Bug 122795 - Make UTF-8 encoding of unpaired surrogates match Encoding standard
Summary: Make UTF-8 encoding of unpaired surrogates match Encoding standard
Status: RESOLVED CONFIGURATION CHANGED
Alias: None
Product: WebKit
Classification: Unclassified
Component: Text (show other bugs)
Version: 528+ (Nightly build)
Hardware: Unspecified Unspecified
: P2 Normal
Assignee: Nobody
URL:
Keywords: BlinkMergeCandidate
Depends on:
Blocks:
 
Reported: 2013-10-14 17:51 PDT by Ryosuke Niwa
Modified: 2022-08-21 13:28 PDT (History)
10 users (show)

See Also:


Attachments

Note You need to log in before you can comment on or make changes to this bug.
Description Ryosuke Niwa 2013-10-14 17:51:49 PDT
Consider merging https://chromium.googlesource.com/chromium/blink/+/109e9896a406aa3e76350a733bd030e8eeacc4c4

The Encoding standard says that unpaired UTF-16 surrogates in JS
strings should be converted into U+FFFD (replacement character)
during encode operations.
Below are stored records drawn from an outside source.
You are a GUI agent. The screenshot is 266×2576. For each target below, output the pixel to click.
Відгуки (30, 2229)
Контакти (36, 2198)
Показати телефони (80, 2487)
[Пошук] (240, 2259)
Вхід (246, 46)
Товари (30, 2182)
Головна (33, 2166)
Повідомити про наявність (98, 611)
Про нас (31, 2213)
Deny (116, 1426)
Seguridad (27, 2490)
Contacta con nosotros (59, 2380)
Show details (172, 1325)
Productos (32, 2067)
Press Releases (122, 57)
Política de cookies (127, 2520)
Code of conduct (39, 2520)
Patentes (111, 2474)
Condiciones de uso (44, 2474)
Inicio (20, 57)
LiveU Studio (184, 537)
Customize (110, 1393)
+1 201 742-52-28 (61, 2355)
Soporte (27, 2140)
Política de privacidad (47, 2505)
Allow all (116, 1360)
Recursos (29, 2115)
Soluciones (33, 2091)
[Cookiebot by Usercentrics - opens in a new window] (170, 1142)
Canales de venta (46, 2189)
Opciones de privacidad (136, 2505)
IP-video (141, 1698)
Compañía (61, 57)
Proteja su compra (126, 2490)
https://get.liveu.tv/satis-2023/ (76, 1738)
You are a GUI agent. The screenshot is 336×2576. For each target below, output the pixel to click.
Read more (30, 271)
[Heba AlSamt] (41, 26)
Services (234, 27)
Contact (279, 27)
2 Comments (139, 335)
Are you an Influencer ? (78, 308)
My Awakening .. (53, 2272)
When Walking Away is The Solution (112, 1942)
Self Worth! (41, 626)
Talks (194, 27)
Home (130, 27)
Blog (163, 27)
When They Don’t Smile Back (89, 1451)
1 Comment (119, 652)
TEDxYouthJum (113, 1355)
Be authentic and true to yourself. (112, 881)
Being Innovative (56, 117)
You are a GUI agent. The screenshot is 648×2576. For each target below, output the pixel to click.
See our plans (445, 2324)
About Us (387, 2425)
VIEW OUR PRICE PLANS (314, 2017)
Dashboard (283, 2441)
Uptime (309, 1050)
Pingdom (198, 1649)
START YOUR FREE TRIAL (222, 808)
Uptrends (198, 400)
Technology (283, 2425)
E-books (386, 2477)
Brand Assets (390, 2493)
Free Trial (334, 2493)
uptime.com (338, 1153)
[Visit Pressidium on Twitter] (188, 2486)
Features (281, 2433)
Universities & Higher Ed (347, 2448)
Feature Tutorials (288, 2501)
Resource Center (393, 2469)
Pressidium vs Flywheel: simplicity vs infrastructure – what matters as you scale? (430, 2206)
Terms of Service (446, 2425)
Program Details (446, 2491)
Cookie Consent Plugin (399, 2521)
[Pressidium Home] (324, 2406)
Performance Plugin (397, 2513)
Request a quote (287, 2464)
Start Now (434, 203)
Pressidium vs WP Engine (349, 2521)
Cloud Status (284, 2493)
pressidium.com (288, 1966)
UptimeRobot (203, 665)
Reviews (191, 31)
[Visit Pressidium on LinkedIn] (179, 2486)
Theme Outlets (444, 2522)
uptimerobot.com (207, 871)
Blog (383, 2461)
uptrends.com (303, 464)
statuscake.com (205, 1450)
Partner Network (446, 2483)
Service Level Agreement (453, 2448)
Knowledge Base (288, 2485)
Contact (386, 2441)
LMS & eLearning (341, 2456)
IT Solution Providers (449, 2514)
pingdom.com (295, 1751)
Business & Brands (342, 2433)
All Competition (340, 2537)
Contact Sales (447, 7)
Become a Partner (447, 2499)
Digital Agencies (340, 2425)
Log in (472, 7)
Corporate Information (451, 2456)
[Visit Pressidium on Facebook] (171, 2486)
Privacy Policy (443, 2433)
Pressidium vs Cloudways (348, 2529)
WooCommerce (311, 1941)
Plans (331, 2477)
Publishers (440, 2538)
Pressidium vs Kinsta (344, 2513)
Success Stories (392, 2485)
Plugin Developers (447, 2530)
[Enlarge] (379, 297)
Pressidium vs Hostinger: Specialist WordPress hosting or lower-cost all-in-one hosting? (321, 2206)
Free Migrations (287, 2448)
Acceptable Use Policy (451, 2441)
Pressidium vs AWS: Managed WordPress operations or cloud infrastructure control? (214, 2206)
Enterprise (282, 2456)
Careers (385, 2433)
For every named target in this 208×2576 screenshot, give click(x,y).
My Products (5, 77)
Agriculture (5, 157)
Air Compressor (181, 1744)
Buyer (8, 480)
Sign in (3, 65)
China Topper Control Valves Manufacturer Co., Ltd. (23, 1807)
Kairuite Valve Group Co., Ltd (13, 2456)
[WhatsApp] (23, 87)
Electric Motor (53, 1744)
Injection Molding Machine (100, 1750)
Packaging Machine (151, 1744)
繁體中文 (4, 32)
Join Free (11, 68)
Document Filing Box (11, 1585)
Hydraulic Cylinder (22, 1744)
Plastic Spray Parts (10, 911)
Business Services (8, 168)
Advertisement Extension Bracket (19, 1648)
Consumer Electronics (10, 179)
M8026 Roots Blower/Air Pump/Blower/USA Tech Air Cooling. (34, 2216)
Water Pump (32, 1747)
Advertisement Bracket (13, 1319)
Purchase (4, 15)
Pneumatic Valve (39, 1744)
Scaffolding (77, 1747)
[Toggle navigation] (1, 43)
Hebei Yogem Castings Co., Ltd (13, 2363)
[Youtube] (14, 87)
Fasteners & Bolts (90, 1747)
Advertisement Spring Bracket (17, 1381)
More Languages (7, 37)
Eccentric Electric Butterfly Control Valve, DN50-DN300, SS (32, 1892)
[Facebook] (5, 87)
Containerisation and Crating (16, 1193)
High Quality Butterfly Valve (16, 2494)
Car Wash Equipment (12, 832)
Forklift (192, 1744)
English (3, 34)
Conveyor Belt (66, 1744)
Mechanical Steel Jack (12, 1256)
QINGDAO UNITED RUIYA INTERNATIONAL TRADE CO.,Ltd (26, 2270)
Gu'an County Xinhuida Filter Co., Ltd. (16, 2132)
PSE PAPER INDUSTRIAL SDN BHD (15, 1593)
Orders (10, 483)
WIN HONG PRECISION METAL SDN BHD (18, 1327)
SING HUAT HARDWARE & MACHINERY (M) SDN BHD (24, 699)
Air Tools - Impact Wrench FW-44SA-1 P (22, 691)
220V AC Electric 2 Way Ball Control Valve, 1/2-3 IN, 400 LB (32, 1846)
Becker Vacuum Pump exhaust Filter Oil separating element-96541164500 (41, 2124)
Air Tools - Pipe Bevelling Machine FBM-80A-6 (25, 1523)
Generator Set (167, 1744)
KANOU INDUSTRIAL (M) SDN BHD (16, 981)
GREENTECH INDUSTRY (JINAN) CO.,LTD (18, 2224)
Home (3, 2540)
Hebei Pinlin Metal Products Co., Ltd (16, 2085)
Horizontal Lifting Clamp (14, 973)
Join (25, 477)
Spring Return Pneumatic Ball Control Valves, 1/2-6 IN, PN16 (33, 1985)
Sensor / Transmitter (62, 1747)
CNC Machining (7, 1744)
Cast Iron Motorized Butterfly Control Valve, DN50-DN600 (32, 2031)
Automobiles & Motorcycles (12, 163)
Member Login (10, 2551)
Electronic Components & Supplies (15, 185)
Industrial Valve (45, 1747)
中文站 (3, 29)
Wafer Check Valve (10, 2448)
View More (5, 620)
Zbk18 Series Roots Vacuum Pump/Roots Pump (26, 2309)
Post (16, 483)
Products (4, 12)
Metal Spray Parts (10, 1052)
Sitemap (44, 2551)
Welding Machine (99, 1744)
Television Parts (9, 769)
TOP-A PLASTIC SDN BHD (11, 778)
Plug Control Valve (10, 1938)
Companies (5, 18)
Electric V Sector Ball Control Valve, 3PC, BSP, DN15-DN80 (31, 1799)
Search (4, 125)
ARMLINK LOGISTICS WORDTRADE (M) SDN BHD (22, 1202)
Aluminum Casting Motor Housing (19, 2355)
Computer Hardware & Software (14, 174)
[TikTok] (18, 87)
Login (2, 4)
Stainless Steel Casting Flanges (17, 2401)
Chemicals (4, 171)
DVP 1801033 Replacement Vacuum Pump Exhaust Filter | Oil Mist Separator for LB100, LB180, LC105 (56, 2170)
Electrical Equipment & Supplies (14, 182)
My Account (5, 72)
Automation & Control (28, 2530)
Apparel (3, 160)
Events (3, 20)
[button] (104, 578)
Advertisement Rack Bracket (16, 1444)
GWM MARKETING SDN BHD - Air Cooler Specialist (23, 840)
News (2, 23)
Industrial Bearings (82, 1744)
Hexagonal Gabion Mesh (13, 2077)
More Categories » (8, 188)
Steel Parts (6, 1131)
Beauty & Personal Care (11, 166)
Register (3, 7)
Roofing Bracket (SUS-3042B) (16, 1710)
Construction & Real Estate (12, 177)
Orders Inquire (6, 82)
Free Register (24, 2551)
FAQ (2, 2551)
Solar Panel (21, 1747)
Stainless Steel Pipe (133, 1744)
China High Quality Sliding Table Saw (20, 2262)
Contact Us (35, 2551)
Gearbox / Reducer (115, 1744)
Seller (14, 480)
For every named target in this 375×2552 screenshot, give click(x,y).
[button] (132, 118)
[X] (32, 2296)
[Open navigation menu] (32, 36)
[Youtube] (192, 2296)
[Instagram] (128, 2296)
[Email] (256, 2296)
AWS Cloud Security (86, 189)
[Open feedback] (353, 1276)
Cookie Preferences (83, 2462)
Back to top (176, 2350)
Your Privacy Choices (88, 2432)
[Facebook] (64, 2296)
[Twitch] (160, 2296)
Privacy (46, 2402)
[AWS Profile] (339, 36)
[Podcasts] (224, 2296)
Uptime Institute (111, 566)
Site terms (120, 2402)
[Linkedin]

This is (optionally) done already in
WTFString::utf8() but not handled in TextCodecUTF8.
Comment 1 Ahmad Saleem 2022-08-21 00:35:23 PDT
I didn't find good test from Chromium patch but this is the place where this patch needs to be applied:

Link - https://github.com/WebKit/WebKit/blob/4ddaf4f8c28e7795d0dae5f39fad1873a566067e/Source/WebCore/PAL/pal/text/TextCodecUTF8.cpp#L466

I don't if this is still needed or not. Appreciate if someone else can comment. Thanks!
Comment 2 Alexey Proskuryakov 2022-08-21 13:28:01 PDT
WebKit passes all tests that were added with this Chromium commit.